Etsy: I have never bought fabric from etsy but there are a LOT of sellers there. Try searching for recycled polyester fabric, organic fabric… Any of the types of fabrics I listed. I’ve tried a few of them and found several options. The truly recycled rather than repurposed polyester that I found was mostly felt.
And finally, thrift stores. You can find some good to fabulous fabrics there. They may not be eco-friendly in and of themselves but the fact that you’re reusing someone else’s trash? Definitely good.
A note: I do realize that sustainable fabric is going to be more expensive and that’s just not doable for some people.

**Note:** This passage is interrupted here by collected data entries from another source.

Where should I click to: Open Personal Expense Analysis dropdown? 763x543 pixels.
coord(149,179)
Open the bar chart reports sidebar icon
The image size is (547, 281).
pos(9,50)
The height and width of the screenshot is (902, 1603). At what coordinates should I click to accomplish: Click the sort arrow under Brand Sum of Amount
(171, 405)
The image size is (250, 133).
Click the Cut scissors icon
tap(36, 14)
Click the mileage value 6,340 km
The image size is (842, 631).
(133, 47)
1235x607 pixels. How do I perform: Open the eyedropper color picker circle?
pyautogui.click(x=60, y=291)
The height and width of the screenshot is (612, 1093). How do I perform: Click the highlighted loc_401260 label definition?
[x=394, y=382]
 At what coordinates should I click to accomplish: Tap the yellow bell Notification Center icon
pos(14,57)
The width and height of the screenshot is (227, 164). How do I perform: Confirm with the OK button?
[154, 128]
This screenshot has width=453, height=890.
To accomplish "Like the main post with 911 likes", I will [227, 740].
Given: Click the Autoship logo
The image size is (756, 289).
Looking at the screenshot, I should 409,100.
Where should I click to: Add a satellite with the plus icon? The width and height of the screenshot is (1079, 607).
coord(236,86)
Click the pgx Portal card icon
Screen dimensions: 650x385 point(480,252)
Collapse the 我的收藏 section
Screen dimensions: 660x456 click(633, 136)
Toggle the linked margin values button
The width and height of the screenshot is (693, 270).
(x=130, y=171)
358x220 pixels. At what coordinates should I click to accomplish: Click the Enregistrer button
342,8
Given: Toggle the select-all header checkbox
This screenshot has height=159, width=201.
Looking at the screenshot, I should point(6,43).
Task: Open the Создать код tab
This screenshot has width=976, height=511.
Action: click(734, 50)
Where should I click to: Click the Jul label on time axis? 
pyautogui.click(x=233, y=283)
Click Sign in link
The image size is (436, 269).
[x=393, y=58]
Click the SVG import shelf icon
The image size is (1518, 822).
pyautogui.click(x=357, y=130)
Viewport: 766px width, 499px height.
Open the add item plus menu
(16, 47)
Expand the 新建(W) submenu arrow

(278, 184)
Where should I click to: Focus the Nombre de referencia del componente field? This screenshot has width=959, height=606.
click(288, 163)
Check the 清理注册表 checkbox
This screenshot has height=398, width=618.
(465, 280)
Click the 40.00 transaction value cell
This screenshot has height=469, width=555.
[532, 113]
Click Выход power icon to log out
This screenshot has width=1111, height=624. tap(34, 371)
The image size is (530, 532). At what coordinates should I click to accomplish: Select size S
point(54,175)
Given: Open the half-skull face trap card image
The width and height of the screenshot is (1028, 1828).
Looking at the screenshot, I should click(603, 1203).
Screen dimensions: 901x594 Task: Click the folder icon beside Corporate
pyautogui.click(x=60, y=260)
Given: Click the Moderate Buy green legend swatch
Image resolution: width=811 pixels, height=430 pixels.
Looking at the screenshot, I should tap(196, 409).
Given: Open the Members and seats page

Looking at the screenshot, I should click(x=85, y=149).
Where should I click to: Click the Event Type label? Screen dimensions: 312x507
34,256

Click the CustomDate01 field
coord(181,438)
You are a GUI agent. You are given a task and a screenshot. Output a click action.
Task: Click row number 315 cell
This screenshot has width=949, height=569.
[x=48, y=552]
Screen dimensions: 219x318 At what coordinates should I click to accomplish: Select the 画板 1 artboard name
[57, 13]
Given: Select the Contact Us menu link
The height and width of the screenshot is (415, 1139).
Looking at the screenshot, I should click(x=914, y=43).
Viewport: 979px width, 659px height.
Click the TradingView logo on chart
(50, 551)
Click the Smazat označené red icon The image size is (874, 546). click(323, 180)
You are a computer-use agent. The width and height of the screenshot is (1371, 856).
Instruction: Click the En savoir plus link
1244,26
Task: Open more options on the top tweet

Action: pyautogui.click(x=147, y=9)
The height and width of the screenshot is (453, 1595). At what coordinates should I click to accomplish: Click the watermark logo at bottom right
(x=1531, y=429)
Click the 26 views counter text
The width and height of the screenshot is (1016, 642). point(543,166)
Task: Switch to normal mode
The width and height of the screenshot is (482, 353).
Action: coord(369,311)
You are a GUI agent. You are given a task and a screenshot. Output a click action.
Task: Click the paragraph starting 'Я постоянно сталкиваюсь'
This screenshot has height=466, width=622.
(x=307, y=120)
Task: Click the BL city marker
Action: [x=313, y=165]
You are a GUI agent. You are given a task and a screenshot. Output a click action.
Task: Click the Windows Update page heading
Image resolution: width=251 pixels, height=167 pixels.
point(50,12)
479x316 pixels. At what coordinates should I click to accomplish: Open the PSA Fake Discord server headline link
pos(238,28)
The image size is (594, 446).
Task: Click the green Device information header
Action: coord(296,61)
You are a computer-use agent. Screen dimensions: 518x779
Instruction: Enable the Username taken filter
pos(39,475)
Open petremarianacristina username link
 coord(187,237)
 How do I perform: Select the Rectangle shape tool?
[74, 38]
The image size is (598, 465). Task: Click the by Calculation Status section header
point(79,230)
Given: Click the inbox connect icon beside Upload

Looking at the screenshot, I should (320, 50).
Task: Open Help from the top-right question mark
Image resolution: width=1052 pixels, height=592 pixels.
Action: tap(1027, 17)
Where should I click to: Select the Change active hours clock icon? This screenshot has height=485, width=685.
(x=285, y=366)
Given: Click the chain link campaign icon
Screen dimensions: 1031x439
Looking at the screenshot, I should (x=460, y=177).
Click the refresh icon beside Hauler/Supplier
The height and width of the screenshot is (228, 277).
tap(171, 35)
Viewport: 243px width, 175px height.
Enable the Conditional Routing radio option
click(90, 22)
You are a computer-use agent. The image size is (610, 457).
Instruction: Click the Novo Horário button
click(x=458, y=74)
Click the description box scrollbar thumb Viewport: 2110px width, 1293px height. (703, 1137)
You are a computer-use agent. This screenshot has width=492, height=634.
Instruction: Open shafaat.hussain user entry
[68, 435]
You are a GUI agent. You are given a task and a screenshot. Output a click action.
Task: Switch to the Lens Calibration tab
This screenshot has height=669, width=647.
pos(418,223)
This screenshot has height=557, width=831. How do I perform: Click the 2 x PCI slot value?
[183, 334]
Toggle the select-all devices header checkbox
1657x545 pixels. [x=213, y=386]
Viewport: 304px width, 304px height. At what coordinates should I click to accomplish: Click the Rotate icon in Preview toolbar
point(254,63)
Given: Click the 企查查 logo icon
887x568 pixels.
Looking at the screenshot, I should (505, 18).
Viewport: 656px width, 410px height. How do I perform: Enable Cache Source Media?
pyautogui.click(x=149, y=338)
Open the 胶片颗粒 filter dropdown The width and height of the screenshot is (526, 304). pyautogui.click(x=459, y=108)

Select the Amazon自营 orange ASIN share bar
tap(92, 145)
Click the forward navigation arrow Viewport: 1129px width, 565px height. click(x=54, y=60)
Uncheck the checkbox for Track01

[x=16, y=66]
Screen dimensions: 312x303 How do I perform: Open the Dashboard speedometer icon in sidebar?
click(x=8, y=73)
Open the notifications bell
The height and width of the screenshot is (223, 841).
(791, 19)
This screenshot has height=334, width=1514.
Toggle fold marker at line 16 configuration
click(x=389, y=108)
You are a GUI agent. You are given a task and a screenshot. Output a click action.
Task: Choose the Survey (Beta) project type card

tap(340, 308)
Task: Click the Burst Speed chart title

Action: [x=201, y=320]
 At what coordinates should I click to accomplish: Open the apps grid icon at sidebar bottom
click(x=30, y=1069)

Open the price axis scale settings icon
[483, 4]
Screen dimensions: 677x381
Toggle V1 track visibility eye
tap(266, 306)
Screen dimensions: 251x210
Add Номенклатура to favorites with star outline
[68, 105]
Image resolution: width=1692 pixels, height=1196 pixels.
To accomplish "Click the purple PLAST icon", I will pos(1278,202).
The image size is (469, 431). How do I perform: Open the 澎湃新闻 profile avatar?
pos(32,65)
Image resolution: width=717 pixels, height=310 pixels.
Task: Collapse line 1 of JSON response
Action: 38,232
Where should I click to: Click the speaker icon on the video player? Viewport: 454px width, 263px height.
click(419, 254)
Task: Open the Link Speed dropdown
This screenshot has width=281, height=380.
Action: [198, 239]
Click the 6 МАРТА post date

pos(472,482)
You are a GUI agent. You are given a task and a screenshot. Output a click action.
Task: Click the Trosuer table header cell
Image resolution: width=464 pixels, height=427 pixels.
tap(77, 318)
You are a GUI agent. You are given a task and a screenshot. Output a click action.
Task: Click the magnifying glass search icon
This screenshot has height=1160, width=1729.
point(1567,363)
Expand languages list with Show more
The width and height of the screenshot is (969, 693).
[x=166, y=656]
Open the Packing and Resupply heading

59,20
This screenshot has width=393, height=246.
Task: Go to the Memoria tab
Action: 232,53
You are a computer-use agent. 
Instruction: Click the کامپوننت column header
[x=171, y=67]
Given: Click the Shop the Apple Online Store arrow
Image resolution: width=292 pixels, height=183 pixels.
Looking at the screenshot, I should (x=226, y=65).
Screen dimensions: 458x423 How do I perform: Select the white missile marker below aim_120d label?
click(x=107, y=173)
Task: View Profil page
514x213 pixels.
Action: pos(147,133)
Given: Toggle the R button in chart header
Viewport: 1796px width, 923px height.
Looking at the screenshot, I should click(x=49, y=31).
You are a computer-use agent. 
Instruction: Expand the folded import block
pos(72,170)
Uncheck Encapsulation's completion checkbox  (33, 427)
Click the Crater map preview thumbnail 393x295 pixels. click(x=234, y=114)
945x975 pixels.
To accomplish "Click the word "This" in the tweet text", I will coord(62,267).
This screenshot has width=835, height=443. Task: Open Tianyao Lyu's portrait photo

My belief is that non sustainable fabric (and shopping in general) may seem less expensive at first but has a lot of hidden costs. I believe we will pay for all that non sustainable consumption. I believe we are already starting to pay for it, especially in poorer countries. But there isn’t much arguing to be done with a slim wallet. If sustainable fabric really isn’t a possibility right now, then maybe just thoughtful consumption might be? I’m sounding preachy. Sorry, I don’t mean to. And I honestly, truly, don’t judge. We all have to find our own way.
Feel free to comment if you have any sources I haven’t found! If there aren’t that many, I will edit this post. If there are a lot, I will add another post based on your suggestions.